> **Action item**
For every line in the records below that holds "accomplish", make a copy.

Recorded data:
________
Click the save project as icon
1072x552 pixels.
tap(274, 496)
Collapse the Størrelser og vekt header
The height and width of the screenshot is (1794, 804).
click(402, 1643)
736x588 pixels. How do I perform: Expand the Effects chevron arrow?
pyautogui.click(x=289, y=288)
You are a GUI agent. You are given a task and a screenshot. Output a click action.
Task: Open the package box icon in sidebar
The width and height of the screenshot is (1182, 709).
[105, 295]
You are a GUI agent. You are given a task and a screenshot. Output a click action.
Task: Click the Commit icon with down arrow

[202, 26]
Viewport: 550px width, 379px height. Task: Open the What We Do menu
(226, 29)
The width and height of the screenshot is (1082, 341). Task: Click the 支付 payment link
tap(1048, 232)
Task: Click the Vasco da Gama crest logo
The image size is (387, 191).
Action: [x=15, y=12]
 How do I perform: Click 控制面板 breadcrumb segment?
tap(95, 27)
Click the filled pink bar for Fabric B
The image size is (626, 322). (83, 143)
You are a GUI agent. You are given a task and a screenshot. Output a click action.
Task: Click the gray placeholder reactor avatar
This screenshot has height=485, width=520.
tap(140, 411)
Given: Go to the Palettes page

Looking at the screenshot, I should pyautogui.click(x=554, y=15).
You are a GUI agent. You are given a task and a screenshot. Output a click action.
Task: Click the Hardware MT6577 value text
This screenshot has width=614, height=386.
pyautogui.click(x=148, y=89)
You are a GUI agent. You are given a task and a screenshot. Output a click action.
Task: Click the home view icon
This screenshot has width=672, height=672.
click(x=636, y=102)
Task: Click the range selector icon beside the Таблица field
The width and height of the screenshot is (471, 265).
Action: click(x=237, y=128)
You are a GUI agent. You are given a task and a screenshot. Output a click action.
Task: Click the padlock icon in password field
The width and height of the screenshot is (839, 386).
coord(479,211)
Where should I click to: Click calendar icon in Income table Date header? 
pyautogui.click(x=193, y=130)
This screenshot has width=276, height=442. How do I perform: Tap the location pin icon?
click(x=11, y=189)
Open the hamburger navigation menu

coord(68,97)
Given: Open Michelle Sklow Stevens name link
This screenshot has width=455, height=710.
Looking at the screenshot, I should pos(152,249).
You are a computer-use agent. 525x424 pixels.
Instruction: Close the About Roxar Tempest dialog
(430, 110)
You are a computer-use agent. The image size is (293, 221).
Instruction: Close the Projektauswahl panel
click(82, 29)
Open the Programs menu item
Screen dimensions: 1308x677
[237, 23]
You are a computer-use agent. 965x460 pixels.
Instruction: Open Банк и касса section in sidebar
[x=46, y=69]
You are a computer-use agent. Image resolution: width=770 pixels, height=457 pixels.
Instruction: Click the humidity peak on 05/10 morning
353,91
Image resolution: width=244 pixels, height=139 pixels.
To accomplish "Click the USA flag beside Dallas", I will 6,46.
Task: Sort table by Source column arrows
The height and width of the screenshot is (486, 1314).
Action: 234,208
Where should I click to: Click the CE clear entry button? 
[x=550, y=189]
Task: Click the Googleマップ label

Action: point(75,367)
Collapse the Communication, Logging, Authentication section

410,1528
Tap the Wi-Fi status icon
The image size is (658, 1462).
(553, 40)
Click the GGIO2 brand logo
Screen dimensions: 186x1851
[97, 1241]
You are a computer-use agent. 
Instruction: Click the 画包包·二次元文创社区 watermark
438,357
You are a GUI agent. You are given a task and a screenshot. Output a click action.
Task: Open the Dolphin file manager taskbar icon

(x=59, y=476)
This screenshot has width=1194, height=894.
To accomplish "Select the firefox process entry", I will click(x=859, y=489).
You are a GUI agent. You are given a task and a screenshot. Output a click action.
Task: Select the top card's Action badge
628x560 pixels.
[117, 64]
________
> **Exercise response**
To accomplish "Click the USA flag beside Dallas", I will 6,46.
To accomplish "Select the firefox process entry", I will click(x=859, y=489).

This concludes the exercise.